● Job
Print the material again verbatim, starting at the line that contains "Select the Ubuntu 单点登录 account row" and ending at the line that contains "point(322,198)", with both of those lines included. Omit the pictures from your answer.

*** Recorded information

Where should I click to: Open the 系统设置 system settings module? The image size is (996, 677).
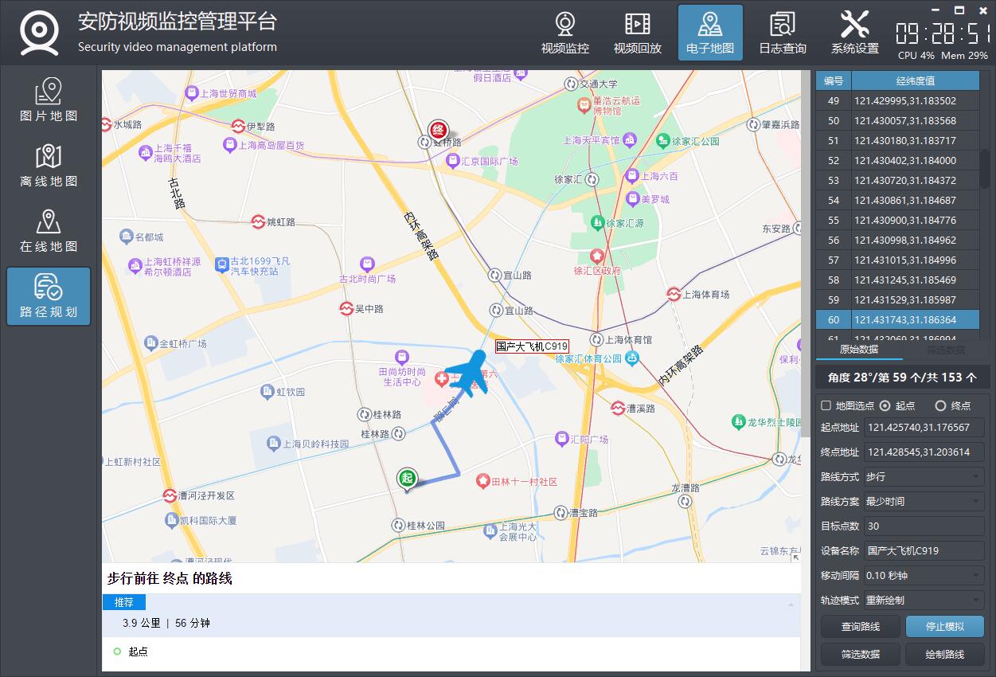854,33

******
*** Recorded information

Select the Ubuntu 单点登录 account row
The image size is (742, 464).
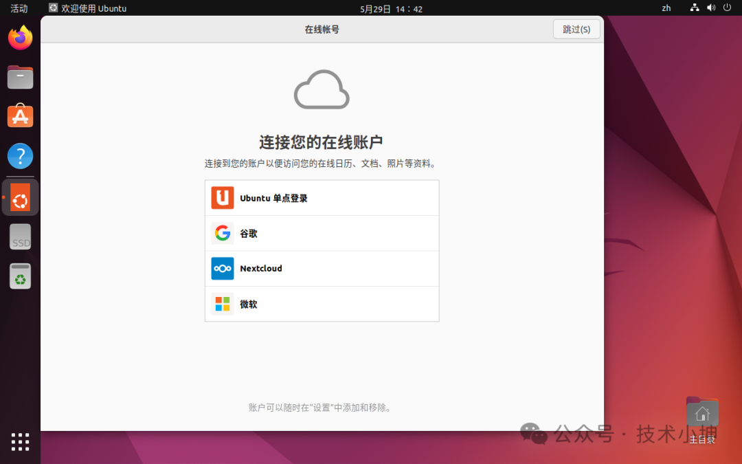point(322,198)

******
*** Recorded information

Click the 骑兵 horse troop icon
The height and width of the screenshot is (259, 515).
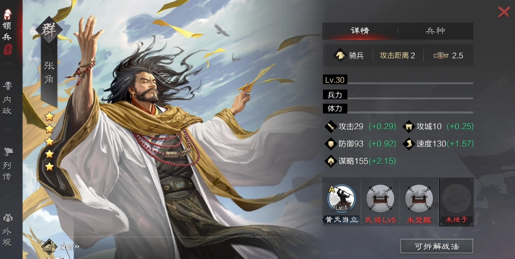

******

● Response to the exercise
Select the Ubuntu 单点登录 account row
The image size is (742, 464).
point(322,198)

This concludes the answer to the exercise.